According to the present invention, as the electrode material for the supercapacitor, the loading amount of manganese oxide per unit area is increased not only significantly but also in terms of dispersion degree as compared with the case of using only manganese oxide or simply mixing conductive carbon. . Therefore, the electrode according to the present invention has an effect that the equivalent resistance is greatly reduced by increasing the contact area of the activated carbon and the manganese oxide and improving the contact strength, and the high frequency characteristic is improved because of the high unit capacitance.
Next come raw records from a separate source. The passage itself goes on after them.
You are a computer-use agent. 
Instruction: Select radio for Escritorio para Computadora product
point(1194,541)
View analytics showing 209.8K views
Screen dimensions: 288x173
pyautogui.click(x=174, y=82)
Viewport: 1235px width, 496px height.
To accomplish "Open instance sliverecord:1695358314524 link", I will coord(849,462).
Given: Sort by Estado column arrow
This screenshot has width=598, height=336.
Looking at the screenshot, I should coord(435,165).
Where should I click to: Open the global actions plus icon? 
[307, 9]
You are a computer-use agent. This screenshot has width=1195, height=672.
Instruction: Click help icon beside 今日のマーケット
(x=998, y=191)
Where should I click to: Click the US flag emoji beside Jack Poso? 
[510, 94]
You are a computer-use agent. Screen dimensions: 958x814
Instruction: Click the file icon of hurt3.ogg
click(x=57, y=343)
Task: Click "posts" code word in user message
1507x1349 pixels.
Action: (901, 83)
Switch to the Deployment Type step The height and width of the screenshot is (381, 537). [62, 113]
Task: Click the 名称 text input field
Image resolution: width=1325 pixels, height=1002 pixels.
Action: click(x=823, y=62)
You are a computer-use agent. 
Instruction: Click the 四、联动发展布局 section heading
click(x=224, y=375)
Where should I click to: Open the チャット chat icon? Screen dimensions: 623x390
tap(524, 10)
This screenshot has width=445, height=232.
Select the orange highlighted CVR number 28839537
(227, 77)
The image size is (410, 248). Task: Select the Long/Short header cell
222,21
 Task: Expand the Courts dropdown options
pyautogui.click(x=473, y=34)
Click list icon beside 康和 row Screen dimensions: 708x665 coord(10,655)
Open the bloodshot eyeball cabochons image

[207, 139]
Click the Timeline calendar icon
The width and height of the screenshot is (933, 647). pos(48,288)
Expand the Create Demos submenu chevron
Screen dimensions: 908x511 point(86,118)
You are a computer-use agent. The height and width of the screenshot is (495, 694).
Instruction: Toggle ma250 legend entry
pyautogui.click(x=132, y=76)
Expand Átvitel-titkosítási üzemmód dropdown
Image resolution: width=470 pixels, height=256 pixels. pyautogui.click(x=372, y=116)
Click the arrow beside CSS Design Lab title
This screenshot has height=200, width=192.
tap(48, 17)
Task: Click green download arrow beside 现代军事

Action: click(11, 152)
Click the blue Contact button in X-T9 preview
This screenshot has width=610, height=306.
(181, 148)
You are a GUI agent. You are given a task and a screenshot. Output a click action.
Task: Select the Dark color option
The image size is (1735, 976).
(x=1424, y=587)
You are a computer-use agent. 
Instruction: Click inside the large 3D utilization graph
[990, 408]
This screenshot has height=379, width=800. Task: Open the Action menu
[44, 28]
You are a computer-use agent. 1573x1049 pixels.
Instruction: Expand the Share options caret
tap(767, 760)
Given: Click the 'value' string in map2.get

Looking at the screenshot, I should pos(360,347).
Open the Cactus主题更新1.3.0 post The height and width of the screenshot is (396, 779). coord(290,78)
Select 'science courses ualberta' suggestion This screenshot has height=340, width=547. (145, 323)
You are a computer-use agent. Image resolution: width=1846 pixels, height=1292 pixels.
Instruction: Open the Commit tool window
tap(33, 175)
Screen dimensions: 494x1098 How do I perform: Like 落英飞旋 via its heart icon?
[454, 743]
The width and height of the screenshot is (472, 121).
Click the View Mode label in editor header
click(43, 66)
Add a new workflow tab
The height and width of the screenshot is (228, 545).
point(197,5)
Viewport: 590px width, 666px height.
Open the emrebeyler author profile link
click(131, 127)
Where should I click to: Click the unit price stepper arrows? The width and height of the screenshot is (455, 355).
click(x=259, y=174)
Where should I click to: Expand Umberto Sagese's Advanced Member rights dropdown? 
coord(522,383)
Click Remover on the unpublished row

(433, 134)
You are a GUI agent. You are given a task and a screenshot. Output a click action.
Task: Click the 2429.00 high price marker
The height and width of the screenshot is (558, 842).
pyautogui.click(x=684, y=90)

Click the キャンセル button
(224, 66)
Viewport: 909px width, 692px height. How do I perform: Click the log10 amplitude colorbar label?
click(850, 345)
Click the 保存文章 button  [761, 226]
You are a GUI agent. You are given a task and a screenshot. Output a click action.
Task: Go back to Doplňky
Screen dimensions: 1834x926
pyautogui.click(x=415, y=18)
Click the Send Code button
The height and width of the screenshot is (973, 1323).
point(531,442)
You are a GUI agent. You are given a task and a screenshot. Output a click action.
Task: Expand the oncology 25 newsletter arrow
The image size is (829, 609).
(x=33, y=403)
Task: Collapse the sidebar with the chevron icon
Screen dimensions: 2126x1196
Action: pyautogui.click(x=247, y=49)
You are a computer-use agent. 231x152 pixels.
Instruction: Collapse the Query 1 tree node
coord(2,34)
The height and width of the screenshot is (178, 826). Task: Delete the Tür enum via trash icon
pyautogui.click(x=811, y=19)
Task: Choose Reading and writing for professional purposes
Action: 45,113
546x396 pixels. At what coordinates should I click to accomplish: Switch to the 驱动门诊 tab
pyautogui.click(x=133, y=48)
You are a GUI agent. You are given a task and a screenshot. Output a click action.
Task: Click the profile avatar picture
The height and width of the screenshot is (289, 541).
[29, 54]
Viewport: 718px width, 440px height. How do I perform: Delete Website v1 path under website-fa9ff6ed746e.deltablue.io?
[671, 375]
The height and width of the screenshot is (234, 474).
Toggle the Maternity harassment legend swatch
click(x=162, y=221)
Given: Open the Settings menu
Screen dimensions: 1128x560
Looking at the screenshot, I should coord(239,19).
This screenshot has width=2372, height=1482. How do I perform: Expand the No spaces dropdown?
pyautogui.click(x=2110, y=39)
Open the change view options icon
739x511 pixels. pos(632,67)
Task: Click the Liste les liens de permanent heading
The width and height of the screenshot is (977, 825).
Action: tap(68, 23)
The above embodiments of the present invention do not limit the scope of the present invention, and it is natural for those skilled in the art that various changes and modifications can be made within the scope of the present invention.

Claims (8)

A metal oxide electrode for a supercapacitor manufactured in a specific shape, wherein the electrode is made of a mixture of powder particles of manganese oxide coated on the inner pores and outer surfaces of activated carbon and a binder for bonding them. Metal oxide electrode for capacitors. The metal oxide electrode as claimed in claim 1, wherein the binder is mixed with 5 wt% of polytetrafluoroethylene (PTFE). According to claim 1, wherein the content of the activated carbon is a metal oxide electrode for the supercapacitor, characterized in that 20 to 80% by weight relative to the total amount of the manganese oxide powder particles. The metal oxide electrode of claim 3, wherein the activated carbon has a surface area of 1500 to 3000 m ² / g. The metal oxide electrode as claimed in claim 4, wherein the activated carbon is 40 wt% based on the total amount of the manganese oxide powder particles, and its surface area is 2000 m ² / g. The method of claim 1, wherein the manganese oxide is an aqueous solution in which potassium permanganate is added to an aqueous solution in which activated carbon is dispersed in advance and adsorbed to the inner pores and outer surfaces of the activated carbon, and 0.015 mol (manganese) is added to the manganese acetate. Metal oxide electrode for a supercapacitor, characterized in that formed by reacting the aqueous solution. Dispersing activated carbon powder in deionized water to prepare an activated carbon aqueous solution; Preparing a potassium permanganate aqueous solution in which potassium permanganate is adsorbed on the activated carbon by adding potassium permanganate (KMnO ₄ ) to the activated carbon aqueous solution; Preparing an aqueous solution of manganese acetate; Mixing the aqueous manganese acetate solution with the aqueous potassium permanganate solution to form an amorphous manganese oxide (a-MnO ₂ .nH ₂ O); And And extracting the amorphous manganese oxide to produce an electrode for a supercapacitor. The method of claim 7, wherein the manufacturing of the electrode from the amorphous manganese oxide, Filtering, washing and drying the amorphous particles of the powdered manganese oxide from the mixed aqueous solution; Pulverizing the powder particles of the amorphous manganese oxide; Mixing a binder with the pulverized product of the amorphous manganese oxide; And And forming an electrode by shaping the mixture into a specific shape, wherein the metal oxide electrode for a supercapacitor is formed.